Mon témoignage doit être croisé avec celui d'autres observateurs. Dans les tribunaux implantés dans des zones où la délinquance est importante, lorsqu'une interpellation sur la voie publique se déroule difficilement, la personne interpellée a presque systématiquement tendance à porter plainte contre les forces de l'ordre pour violence. Les Parquets, de manière critiquable, affichent fréquemment une forme de neutralité par rapport aux deux parties en cause et demandent une enquête. Cette démarche est éprouvée, par les forces de l'ordre, comme un harcèlement conduisant également à l'embolisation de la machine judiciaire. Ainsi, le Parquet ne veut pas être suspecté de privilégier le policier par rapport au justiciable et se défausse. J'ai pu constater, lors d'une affaire que j'ai plaidée, ce type d'agissement lors d'une interpellation. Devant le tribunal, le Parquet qui avait demandé la comparution immédiate du policier à l'origine d'une interpellation ; celui-ci n'ayant été relaxé que par la Cour d'appel de Paris ! De telles pratiques induisent d'autres effets néfastes à la sécurité publique, en dissuadant les policiers de sortir de leurs véhicules pour effectuer des contrôles sur les personnes.
J'ai actuellement deux dossiers intra-police de harcèlement où je défends des supérieurs hiérarchiques mis en cause par des personnes qui connaissent de gros problèmes de carrière. Ce phénomène est-il différent de ce que l'on constate dans le secteur privé ? Ces accusations de harcèlement relèvent d'un phénomène de société. Cependant, toute plateforme de dénonciation suppose la mise en oeuvre préalable de filtres solides.
Par ailleurs, les outrages doivent être distingués de la rébellion. Les premiers s'inscrivent tellement dans le quotidien des policiers que ceux-ci relativisent le fait d'être insultés. La rébellion, qui implique, quant à elle, la violence physique, est un acte d'une plus grande gravité. Cette tendance à la banalisation des insultes est dramatique et participe à la disruption du lien social.
Les codes de déontologie ont été réécrits. L'exercice de la force légitime, qui incombe à nos forces de sécurité, est extraordinairement responsabilisant et implique de réfléchir aux éventuelles atteintes aux libertés. Si le rappel à la déontologie est normal, il est, en revanche, difficile pour les policiers sur le terrain, de conserver, face à la violence croissance, leurs repères, tant il leur faut parfois supporter en permanence les agressions.

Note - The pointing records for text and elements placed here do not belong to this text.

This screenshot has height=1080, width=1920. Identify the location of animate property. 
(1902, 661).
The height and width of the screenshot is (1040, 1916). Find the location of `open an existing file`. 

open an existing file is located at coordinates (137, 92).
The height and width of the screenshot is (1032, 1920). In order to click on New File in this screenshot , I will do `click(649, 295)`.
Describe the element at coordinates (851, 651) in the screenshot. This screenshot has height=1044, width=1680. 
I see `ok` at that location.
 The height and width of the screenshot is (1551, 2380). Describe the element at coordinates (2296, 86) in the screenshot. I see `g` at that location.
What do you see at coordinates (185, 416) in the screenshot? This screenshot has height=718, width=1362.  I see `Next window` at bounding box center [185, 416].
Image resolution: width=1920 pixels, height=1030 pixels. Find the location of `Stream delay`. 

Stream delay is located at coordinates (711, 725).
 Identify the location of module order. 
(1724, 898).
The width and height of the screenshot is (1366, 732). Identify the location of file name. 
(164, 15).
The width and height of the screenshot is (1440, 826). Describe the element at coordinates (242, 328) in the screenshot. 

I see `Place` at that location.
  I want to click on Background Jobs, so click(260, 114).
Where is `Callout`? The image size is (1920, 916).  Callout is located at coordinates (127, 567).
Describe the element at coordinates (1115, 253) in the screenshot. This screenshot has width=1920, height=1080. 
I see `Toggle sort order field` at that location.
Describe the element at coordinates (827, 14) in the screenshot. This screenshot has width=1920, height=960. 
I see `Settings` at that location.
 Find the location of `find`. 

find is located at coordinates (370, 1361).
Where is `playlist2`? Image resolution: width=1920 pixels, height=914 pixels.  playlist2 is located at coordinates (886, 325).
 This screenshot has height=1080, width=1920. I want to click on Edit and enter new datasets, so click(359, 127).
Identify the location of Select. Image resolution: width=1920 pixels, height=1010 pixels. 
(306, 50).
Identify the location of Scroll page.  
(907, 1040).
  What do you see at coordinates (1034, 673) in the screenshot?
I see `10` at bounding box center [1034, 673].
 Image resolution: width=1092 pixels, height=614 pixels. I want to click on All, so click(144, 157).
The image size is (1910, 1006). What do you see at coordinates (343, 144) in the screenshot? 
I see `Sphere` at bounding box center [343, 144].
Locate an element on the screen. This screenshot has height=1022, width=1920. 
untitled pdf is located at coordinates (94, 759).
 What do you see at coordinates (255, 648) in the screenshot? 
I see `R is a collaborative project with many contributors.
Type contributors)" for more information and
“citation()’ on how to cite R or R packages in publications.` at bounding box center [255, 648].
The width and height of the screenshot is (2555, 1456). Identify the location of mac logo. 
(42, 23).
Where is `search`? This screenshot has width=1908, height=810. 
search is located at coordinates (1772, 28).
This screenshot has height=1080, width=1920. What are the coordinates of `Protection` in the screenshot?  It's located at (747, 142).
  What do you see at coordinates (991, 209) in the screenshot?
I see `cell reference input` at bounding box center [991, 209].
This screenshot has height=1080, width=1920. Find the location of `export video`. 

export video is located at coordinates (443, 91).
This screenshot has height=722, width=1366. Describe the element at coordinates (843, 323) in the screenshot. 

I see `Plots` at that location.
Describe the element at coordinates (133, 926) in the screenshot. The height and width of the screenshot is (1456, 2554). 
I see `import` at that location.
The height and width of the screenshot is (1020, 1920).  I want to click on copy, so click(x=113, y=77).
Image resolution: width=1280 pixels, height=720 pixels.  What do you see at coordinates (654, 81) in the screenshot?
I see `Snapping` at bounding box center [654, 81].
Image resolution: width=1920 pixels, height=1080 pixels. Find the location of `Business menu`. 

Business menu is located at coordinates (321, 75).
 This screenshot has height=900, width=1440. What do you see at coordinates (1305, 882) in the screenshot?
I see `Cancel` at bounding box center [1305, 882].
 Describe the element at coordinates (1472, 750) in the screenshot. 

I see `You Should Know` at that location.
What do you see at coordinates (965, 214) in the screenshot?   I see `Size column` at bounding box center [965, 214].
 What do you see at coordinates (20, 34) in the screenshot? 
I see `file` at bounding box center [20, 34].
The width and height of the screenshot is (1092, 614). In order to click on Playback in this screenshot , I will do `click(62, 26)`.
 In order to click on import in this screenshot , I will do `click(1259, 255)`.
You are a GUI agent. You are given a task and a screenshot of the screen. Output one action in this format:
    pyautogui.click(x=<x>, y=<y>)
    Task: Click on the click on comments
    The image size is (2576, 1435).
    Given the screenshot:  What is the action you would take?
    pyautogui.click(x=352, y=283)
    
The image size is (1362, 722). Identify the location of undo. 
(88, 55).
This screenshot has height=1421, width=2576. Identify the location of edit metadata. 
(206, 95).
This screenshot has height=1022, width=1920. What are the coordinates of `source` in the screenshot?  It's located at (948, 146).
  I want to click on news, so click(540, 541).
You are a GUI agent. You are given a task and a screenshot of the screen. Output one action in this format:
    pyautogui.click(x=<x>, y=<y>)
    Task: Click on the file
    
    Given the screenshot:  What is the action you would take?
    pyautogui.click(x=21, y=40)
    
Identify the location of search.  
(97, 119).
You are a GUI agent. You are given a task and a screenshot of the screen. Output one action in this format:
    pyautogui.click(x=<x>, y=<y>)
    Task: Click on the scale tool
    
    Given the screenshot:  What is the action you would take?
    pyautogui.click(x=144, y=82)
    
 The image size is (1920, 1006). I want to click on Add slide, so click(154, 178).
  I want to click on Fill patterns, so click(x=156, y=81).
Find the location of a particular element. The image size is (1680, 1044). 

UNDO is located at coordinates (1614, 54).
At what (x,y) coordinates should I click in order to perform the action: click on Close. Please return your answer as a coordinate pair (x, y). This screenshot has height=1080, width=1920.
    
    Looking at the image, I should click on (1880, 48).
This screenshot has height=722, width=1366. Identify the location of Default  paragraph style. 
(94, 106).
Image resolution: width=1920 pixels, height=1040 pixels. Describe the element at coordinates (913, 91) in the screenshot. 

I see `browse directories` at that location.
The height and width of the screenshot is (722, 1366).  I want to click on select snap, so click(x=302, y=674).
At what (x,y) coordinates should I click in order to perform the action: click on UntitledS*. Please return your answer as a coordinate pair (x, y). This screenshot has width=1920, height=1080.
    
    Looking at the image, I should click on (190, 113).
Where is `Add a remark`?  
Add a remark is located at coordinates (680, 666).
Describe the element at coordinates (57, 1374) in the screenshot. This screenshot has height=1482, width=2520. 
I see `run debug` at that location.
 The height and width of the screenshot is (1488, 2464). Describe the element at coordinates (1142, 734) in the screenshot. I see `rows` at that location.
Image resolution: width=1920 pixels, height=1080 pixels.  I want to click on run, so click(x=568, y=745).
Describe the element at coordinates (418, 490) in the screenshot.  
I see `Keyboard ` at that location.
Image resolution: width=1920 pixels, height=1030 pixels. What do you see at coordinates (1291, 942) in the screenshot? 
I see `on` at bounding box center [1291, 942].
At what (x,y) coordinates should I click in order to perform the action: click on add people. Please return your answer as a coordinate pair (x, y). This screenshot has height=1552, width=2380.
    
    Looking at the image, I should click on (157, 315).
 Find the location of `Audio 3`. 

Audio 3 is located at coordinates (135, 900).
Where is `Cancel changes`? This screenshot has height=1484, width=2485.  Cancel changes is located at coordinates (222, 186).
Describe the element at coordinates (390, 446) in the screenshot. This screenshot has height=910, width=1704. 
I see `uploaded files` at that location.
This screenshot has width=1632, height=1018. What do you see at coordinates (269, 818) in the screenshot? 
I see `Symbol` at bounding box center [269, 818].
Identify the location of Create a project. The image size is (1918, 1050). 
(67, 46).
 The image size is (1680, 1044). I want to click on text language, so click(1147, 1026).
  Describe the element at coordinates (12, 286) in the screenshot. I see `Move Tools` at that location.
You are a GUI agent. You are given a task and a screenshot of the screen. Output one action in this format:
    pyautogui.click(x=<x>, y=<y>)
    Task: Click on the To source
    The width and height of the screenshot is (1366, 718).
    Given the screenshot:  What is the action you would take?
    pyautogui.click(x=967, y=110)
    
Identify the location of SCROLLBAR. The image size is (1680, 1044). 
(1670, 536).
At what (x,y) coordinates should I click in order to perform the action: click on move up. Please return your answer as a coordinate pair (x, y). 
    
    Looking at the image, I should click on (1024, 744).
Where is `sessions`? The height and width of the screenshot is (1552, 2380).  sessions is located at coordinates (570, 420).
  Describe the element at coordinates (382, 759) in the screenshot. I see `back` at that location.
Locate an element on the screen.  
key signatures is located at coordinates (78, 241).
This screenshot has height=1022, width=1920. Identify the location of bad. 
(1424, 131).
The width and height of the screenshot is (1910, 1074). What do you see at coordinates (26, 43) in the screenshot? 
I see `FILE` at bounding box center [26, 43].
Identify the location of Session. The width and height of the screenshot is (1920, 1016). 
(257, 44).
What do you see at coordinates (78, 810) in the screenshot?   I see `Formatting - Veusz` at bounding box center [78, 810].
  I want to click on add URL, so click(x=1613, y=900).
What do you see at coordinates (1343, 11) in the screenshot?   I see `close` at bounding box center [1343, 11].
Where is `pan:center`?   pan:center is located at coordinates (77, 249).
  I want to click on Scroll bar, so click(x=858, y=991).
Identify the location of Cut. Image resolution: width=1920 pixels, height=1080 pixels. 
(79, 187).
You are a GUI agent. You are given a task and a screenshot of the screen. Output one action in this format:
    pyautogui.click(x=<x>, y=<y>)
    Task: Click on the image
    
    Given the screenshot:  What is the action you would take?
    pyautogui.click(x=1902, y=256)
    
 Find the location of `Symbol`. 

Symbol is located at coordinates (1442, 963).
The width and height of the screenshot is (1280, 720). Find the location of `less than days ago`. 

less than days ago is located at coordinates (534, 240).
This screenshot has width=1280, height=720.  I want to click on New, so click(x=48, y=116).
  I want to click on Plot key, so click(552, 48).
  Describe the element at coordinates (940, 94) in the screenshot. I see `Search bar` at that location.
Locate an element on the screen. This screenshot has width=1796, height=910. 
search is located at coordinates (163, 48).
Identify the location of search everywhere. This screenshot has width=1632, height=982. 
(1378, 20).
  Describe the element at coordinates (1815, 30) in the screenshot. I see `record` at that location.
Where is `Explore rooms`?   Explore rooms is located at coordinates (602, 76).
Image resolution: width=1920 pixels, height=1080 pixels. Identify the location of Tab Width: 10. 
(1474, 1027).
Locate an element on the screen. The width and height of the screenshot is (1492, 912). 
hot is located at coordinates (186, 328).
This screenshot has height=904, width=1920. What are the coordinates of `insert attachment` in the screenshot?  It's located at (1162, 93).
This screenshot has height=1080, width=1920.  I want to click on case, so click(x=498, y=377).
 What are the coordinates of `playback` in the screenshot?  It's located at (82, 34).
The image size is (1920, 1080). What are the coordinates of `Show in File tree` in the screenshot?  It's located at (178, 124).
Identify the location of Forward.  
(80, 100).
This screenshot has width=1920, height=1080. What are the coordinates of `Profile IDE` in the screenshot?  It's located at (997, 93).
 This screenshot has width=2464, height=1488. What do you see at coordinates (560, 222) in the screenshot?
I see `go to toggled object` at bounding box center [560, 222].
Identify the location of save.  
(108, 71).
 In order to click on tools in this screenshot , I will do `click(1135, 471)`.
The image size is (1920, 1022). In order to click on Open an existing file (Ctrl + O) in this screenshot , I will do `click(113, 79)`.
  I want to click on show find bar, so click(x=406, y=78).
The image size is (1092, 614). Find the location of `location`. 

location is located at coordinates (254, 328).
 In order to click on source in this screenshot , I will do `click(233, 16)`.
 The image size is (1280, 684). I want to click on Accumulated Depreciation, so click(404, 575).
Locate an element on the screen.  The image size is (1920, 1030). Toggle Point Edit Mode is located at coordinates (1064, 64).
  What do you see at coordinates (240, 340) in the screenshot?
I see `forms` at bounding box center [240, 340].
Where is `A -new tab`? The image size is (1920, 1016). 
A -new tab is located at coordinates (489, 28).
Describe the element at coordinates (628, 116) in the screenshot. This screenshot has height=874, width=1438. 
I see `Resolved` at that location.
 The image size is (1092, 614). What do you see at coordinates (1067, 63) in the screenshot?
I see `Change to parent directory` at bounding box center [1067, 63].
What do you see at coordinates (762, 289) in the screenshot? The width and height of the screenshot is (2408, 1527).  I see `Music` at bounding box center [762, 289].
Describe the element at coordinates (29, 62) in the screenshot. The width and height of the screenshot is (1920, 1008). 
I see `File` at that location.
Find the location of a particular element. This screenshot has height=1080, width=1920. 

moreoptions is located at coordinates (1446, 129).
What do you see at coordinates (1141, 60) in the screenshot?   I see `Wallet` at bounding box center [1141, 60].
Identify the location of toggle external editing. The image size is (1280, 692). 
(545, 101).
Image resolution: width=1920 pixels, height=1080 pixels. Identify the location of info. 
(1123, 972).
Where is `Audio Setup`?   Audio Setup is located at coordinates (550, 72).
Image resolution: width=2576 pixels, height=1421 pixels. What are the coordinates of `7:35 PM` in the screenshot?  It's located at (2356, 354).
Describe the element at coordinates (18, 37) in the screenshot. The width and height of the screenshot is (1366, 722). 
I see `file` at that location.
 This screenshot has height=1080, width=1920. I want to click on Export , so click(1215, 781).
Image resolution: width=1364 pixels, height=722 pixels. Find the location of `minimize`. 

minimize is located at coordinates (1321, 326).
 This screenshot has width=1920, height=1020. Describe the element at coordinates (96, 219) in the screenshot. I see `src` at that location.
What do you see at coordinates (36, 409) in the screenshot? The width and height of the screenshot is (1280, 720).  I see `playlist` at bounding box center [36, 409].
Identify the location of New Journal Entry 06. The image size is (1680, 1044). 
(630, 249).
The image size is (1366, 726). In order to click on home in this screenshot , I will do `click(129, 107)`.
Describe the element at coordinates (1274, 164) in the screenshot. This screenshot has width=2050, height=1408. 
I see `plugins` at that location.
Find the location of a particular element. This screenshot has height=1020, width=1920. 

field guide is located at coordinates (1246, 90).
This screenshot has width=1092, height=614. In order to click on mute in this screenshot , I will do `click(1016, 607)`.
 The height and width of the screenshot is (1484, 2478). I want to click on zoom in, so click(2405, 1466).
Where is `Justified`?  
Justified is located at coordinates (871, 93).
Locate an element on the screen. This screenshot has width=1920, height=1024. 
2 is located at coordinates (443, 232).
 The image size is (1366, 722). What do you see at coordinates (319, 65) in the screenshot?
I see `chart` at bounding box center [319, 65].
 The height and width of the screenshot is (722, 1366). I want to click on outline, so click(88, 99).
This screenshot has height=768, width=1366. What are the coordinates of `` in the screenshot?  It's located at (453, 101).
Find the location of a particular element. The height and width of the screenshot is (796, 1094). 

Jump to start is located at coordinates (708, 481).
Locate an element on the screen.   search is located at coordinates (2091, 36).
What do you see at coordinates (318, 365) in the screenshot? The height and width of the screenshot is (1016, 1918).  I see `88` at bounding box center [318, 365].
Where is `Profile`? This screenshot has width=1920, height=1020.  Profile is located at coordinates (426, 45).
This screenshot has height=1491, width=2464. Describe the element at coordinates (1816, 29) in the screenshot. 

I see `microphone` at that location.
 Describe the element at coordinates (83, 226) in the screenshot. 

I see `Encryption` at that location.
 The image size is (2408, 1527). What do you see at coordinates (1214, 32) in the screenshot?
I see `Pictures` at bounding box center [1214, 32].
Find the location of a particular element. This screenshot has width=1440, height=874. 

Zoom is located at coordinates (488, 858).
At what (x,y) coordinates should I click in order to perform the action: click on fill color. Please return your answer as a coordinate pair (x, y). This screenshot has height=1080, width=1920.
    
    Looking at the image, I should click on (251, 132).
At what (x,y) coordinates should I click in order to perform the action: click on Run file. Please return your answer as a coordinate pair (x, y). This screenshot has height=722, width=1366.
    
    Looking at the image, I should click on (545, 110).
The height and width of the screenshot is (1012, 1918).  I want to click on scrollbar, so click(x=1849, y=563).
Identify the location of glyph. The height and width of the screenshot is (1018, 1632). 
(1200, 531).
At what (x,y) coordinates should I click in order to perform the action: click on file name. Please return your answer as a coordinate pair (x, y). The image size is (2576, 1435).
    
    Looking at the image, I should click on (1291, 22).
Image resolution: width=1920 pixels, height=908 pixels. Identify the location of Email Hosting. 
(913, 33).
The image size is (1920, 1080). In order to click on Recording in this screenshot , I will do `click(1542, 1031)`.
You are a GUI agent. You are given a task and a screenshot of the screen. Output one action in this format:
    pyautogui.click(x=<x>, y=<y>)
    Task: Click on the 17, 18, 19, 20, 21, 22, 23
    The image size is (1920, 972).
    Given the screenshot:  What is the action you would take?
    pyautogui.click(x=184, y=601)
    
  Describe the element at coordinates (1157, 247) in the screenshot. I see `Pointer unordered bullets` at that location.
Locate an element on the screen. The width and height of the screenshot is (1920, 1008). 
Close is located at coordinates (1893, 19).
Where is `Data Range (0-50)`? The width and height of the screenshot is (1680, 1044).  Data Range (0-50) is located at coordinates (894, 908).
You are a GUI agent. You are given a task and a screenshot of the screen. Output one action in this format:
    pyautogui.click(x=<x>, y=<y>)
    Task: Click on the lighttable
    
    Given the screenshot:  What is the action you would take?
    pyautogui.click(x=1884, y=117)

Ainsi, à Notre Dame des Landes, une compagnie est demeurée 11 heures sans être relevée, avec un taux de blessés de 10 %. Que serait-il advenu si celle-ci était entrée en contact avec les Zadistes ?
Je suis très partagé sur le port du matricule qui peut être à l'origine de dépôt de plainte. Mais, dans le même temps, il permet de rappeler que les forces de sécurité intérieures sont comptables de leurs gestes vis-à-vis des citoyens.
Je suis résolument pour la caméra-piéton individuelle. Les policiers peuvent, à première vue, la recevoir comme une marque de défiance, mais une fois expliqués ses avantages réels, ils en reconnaissent les avantages. D'ailleurs, un certain nombre de policiers, dans les brigades anti-criminalité notamment, ont déjà pris l'initiative d'installer leurs propres caméras personnelles. Aux États-Unis, le port de ces caméras a conduit à l'effondrement des plaintes à l'encontre des policiers. La généralisation de tels instruments sera bénéfique, à la condition toutefois de faire oeuvre de pédagogie.
Sur la légitime défense, je parle aux élèves des écoles de police ainsi qu'aux officiers en formation continu. S'il n'y a pas encore de jurisprudence des tribunaux relative à la loi du 28 février 2017, des décisions de classement ont déjà été prises par le Parquet. Le Législateur a bien fait d'aligner les statuts tout en confortant la nécessité de la proportionnalité. Cette démarche aide le magistrat, déconnecté de la réalité de terrain, à mieux raisonner sur la situation concrète. Les sommations changent la règle du jeu, puisqu'elles permettent de clarifier la situation. Lors de l'intervention dans un contexte nécessairement confus, ce que les militaires appellent le « brouillard de la guerre », certains individus peuvent s'avérer menaçants, sans pour autant donner des signes d'attaques. La sommation permet de clarifier cette situation, entre la reddition et l'usage de la force. Cependant, s'agissant de ce nouveau cadre légal, les alinéas 3 et 4 de l'article 435-1 du code de la sécurité intérieure manquent de précision, quant aux personnes qui fuient ou aux véhicules en fuite. L'appréciation du danger est-elle intrinsèque à la personnalité du délinquant ou à la situation elle-même ? La loi ne définit pas l'imminence du danger en tant que telle.